This is a guest post by Disloyalist triple threat Manic Breeze.
On Sunday night, Banger Management and I arrived at the Ancaster Fairground outside of Hamilton for the first ever Ontario Skills Competition, put on by Rollerbug and Los Coños Roller Derby of Hamilton. We were full of anticipation as we put on our gear and looked around the track to size up our competition.
A plethora of fine, powerful womyn were there to represent eight leagues and fourteen teams, including (to my fear and excitement) Motorhead Molly and Killson, who both played for Team Canada in the Roller Derby World Cup in 2011. Other names were new to me, and now I can add Sofanda Beatin’ (Vicious Dishes) and Bruiseberry Pie (CN Power) to the list of womyn who dazzle and terrify me. There were 28 skaters total, one jammer and one pivot per team.
There were five events to determine which league would come away with the coveted golden peach, symbolizing the best roller derby skills in Ontario! Check out the video here to see the events explained in greater detail.
Only one player could represent her team for each of four events: a one-lap sprint, a five-lap full-contact sprint, a scrum start competition, and an obstacle course. All 28 skaters at the competition got to participate in the final showdown, a last-woman-standing event. Banger Management and I had talked about dividing the events according to our skill sets, but the event planners threw a wrench in our plans by having us draw straws to see whether the jammer or pivot would represent in the scrum start event. Unfortunately for us, we drew the jammer straw, and I lost by a hair, trying to get past four phenomenal blockers in 20 seconds. This meant, for us, that Banger would compete in the obstacle course.

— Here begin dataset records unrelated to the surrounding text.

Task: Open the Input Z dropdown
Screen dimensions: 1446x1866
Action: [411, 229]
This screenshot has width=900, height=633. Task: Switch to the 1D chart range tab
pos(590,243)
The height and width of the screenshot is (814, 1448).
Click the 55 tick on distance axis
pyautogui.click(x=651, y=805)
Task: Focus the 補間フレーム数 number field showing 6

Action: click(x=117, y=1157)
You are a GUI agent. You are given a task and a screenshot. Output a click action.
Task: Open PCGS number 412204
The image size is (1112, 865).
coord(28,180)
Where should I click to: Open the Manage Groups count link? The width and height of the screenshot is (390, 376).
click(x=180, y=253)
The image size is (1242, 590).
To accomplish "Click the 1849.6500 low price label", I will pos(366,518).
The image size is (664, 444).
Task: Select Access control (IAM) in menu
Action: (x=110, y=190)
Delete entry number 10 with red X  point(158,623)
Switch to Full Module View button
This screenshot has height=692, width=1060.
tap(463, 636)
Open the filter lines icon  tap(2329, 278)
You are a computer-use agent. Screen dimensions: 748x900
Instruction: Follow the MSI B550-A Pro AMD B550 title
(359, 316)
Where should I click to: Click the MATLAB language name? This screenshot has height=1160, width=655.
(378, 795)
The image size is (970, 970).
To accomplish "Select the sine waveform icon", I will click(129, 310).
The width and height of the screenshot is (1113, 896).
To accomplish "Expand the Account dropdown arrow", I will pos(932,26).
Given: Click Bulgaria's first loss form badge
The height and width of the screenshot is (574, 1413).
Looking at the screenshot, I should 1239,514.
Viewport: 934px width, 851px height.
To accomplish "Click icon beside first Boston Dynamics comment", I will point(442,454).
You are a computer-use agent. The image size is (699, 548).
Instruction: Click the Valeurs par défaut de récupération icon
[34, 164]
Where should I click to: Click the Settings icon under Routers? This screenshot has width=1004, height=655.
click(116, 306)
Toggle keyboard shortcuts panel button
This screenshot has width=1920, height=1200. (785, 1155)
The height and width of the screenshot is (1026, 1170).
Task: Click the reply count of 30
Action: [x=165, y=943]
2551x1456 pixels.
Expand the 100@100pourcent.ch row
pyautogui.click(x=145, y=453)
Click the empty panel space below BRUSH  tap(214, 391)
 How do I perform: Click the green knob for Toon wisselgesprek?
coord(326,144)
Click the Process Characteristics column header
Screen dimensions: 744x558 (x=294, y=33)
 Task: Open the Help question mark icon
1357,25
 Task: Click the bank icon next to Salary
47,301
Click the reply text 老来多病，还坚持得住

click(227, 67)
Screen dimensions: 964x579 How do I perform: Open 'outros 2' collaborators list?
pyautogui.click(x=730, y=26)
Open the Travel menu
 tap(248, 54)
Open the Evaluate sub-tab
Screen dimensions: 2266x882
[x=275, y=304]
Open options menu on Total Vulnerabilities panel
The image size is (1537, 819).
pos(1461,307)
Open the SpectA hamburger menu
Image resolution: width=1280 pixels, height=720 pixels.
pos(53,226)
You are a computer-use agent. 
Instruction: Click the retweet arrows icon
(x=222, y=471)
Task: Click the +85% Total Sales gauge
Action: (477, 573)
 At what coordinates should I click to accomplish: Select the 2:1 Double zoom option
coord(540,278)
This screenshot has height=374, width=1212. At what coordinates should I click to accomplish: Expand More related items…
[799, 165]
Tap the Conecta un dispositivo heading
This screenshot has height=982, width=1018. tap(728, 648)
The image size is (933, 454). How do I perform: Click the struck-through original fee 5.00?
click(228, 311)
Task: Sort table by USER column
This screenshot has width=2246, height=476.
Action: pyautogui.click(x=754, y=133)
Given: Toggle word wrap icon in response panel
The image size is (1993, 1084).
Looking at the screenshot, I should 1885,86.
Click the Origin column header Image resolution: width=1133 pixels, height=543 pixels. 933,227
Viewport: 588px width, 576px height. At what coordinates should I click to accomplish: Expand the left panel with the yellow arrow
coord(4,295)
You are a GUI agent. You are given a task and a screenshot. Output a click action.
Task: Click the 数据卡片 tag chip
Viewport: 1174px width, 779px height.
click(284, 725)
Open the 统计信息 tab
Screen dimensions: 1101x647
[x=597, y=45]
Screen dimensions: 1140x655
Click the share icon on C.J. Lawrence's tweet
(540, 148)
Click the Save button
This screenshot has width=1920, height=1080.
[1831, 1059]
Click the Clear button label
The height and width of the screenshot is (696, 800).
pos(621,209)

In the end, it was great that the fateful straw was pulled to put me in the scrum start contest, leaving Banger to work some magic among the obstacles. There were fourteen skaters, each representing a team, who competed one-on-one, working against the clock to move on to the next round. The biggest issue skaters had in this event was control. Skaters were moving frantically to keep their speed up. As soon as they messed up one obstacle (if you knocked a bar down as you jumped it, you had to reset the bar and re-do the jump), they lost a lot of time. They could only make up their time if their opponent made a similar mistake. Banger moved fluidly through each round, with careful control and determination, and a solid display of jumping, diving, weaving, and hitting skills. It was a beautiful thing to watch! She came out on top in this event, winning our team 50 points! Banger, you are a proficient athlete and you made me so proud to be on your team!
Banger also competed in the five-lap full-contact sprint, making it through the first 2 rounds, and scoring us 20 points.
I competed for the Disloyalists in the one-lap sprint. There were 14 jammers skating in this contest, and I looked around at the experienced, long-legged, and muscular womyn around me and laughed inwardly, reminding myself that that I was here for fun. To my amazement, I beat the first jammer I was against…and then the second…and the third, and suddenly everyone else had been eliminated besides me and Killson! What? I was in the finals!? We raced, and the refs didn’t know who crossed their line first. So we lined up again, and I took some deep breaths, and stared the ref down, steadying myself with the thought that I was going to make my win obvious to him this time. The room seemed deadly quiet and I was in some sort of elevated state as the whistle blew. I pushed myself, lactic acid flooding my leg muscles — I won! 50 more points for the Disloyalists!
The final event included all 28 skaters, and the teams played strategically, working with their partner (and sometimes creating alliances with their whole league), avoiding hits, steering clear of catastrophes like the one Banger and I got eliminated in (at the exact same moment, we both fell!). Three full songs played as the numbers dwindled. The Total Knock-Outs took the win in this event, with both skaters remaining standing after all the other teams had fallen.
All in all, we came in third place at 120 points. It was an honour to compete against these adroit and talented skaters, and to get to represent KDG in this thrilling Skills Competition! Big ups to the Venus Fly Tramps, who took the victory at 160 points.